Not anymore. Last week’s change was sudden and drastic. Instead of incremental changes, DL announced exorbitant increases in the requirement to attain elite status as well as how you can earn it. Delta also made dramatic shifts in how you reach Million Miler levels as well as Lounge access – together a huge hit.
In my opinion, this is an overreach and pure greed on behalf of an executive team that seems to have grown more arrogant and cocky in recent years. Glen Hauenstein, Delta’s President, self-labeled Delta “America’s First Class Airline”. Sure Mr. Hauenstein deserves credit for Delta investing big money (far more than UA and AA) in its people, product and facilities – but he’s also been relentless is getting every last dollar out of customers, at the expense of it’s loyalty program.
For example: In August 2023, Delta had a domestic paid first class load factor of 74%. That means on average, 74% of first class seats were sold, and not offered as upgrades to elite members. In 2011, Delta only sold 14% of its first class seats and offered the rest as upgrades to elite members.
Such success is clearly loved by Wall Street and an ego boost to Mr. Hauenstein. But on the customer side, he is known as the architect of “SkyPesos”, a term popularized in recent years due to his push to change SkyMiles from a program that awarded miles based on revenue rather than miles flown along with the elimination of award charts, and no-notice rule changes all leading to this week’s loyalty-shattering changes.

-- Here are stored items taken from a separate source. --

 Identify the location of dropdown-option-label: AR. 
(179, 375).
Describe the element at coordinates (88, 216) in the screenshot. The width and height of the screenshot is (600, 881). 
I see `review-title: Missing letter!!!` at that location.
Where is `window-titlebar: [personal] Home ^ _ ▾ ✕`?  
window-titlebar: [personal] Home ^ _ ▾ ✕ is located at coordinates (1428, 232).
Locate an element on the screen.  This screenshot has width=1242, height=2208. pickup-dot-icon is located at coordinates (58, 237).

Sure that 74% of First seats sold, shows why Delta has commanded a Premium over other US based airlines and has been getting recognition for being above average, but Mr. Hauenstein is just gaslighting customers and himself with this “America’s First Class Airline” nonsense and spin on jumps in spend required to attain elite/Medallion status without much in return to customers.
For example: this is the second year in a row that Delta raised status thresholds. Last year, they increased the spend requirement 33% for most tiers; and this year the increases are even more extreme: a whopping 75% – that is almost 133% in two years. Delta has not done anything meaningful to reward Elite members for that increase with additional perks or benefits, and as mentioned above upgrades are few and far between due to the push to sell upgrades to First/Business/Premium seats.
Conclusion
The jump in required spend from $20k to $35k for top tier status is just plain greed to me. But it’s a relief to jump off the Medallion hamster wheel in 2024, drop that DL Amex and become a free agent.
I won’t ‘quit’ Delta, in fact I estimate DL to get about 40-50% of my spend. But is that what Mr. Hauenstein, Amex and Wall Street really want?